La problématique du plein emploi et du vieillissement
Plusieurs pays sont en situation de plein emploi : les Etats-Unis, l’Allemagne, la République tchèque, etc. Même dans des pays ayant des taux de chômage élevés comme la France, des goulots d’étranglement existent dans le recrutement. La croissance peut être entravée par la difficulté d’accroître la population active ; celle-ci étant bridée par ailleurs par le phénomène du vieillissement et du manque de qualification. Le taux de participation au marché du travail est de 87 % de la population en âge de travailler au sein de l’OCDE en 2018 contre 82 % en 2002. L’amélioration du taux de participation constitue un des impératifs majeurs de cette année afin de conforter la croissance.
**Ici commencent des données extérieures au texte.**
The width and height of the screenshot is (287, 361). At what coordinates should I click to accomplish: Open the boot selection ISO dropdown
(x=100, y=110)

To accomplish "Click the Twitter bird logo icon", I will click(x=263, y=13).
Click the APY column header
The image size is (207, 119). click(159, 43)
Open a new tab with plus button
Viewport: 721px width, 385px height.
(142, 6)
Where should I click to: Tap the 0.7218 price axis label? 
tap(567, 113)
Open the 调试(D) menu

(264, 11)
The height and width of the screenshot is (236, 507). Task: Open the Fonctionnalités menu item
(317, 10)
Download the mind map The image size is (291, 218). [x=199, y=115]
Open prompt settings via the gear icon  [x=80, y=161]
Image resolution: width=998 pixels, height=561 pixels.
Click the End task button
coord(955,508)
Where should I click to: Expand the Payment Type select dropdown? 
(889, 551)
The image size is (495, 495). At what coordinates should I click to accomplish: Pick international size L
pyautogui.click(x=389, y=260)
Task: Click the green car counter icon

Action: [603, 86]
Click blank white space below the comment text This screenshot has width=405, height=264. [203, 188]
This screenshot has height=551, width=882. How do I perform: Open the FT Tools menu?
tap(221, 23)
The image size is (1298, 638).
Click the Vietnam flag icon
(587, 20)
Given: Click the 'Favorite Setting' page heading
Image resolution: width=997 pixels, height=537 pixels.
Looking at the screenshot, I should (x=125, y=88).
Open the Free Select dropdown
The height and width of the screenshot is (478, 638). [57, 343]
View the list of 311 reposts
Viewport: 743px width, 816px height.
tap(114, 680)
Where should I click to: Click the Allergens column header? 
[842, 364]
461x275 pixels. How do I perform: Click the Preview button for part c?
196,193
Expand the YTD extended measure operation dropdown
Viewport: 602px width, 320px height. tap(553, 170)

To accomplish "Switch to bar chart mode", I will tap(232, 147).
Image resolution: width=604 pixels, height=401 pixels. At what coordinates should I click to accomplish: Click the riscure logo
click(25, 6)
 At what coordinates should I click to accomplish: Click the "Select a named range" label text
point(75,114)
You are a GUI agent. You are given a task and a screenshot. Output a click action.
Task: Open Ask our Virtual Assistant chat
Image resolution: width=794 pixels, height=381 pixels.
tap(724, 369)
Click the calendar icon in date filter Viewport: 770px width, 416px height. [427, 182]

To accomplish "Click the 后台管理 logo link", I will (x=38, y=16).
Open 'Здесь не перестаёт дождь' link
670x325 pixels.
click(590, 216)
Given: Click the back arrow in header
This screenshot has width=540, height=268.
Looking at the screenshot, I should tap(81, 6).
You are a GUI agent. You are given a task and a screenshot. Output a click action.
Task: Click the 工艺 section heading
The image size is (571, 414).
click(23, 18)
Les risques sociaux et politiques
Les risques sociaux sont les plus difficiles à appréhender. Après une longue décennie de colmatage de l’économie, après le double choc de la mondialisation et de la crise de 2008, les tensions sociales se font jour. Elles sont d’autant plus prégnantes que la digitalisation des activités entraine une polarisation des emplois mettant sous pression les classes moyennes. Le ressenti d’appauvrissement, de déclassement, la peur de la précarité traverse tous les pays avancés, que ce soient les Etats-Unis, la France et l’Allemagne. La question du financement des retraites est au cœur du débat public. En Allemagne, la grande coalition menace d’exploser sur la question de la revalorisation des petites pensions quand le conflit en France dans les transports publics au sujet du régime universel est un des plus longs que notre pays ait connu. Le retour du fait social prend des nouvelles formes avec le rôle accru des réseaux sociaux, des rumeurs, des chaines d’information. La décision de Boris Johnson d’augmenter le salaire minimum de 20 % au Royaume-Uni constitue un signe que le problème des revenus devrait être au cœur des prochaines élections.